白泽直接对他翻了个白眼,转身不再搭理,倒是让飞蓬好笑的摇摇头,喃喃自语道:“都是那混蛋的错,我跟个小孩子置什么气。”蓝眸眯了眯,青年敛去心头复杂的情愫,将心神集中在正事上:“不是说你能带来祥瑞吗?现在……”
很清楚天生神兽的含义,飞蓬并未把白泽真正看成不懂事的孩子,详细叙述了最近的经历,他轻叹一声:“小白泽,你有办法吗?”
定定的歪头看了飞蓬一会儿,小白泽发出孩童般稚嫩的声音:“你不是为了切磋才选择来此吗?按原计划行事就是啦,你成为域主,再招揽人手,对付那个什么道宗,不好吗?”
“域主挑战…”飞蓬整个神怔住,他想了好半天,神色严肃起来:“可这未免太过河拆桥。尤其是,若我胜,袁耀定不会留下,但其已经得罪了广陵道宗。”
白泽不以为意的拱到自己饲主怀里,以不同于飞蓬的冷漠态度道:“那又如何,你正大光明邀战,正大光明胜利,若他选择离开,那也是其自己的事情,其真死了又与你何干?更别说,你们不过是这一面之缘罢了,本身并无多少交情。”
飞蓬哑口无言,白泽哼哼唧唧的继续说着‘歪理’,意图把自己的饲主重新掰回他所觉得的‘正轨’:“你是古神族,哪怕在下界的时间再长,与这些很容易随时光湮灭的下神界生灵,也是不一样的,别对他们投入太多的感情啦。”

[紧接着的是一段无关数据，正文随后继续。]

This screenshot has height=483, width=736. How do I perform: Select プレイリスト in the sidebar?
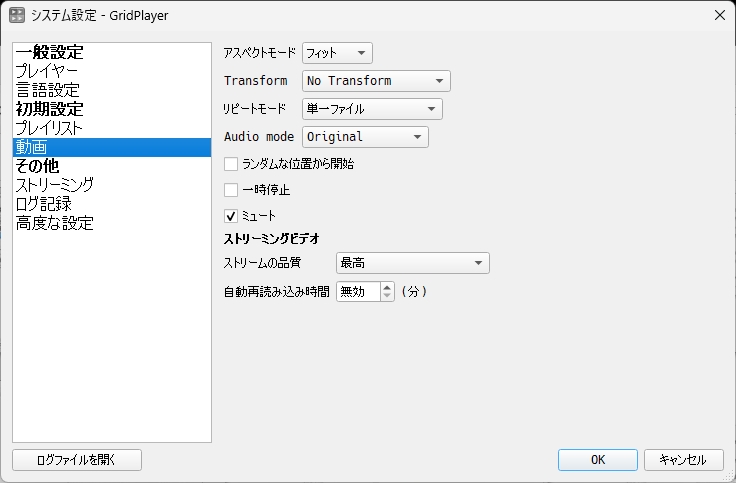48,128
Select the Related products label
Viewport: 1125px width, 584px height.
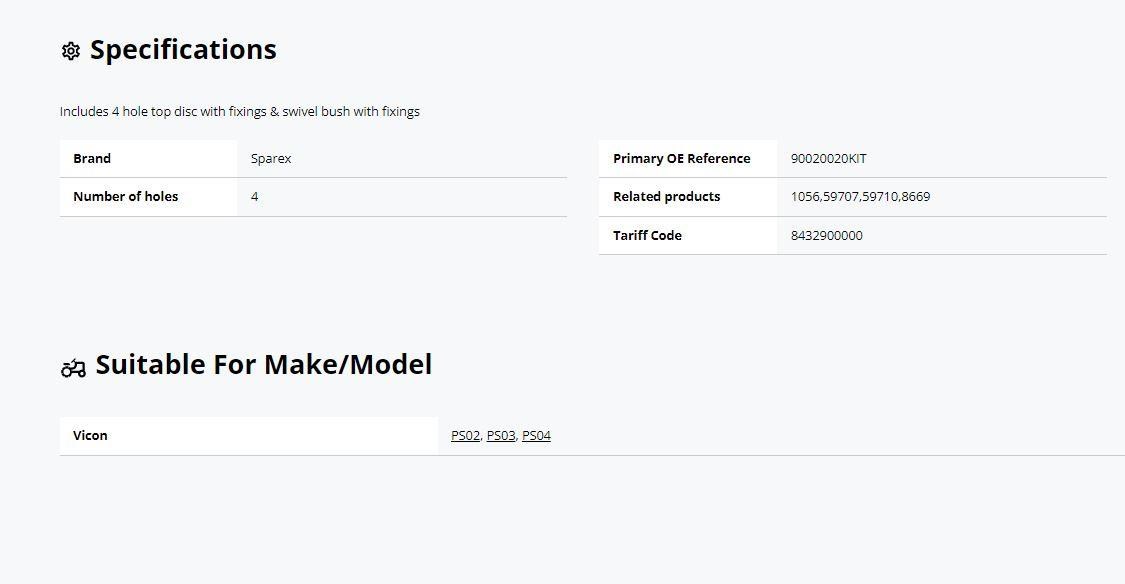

“是吗?”飞蓬低声一叹,突兀明白了,自己为何会拒绝留在上神界:大概是因为,他的心终究没有凉的理所当然。这般想着,他却并未强求自己的萌宠改变什么,青年只轻轻抚摸着柔软的皮毛:“这和交情无关,亦和感情无关,我只是不希望,对方死亡的因果与我有牵连。”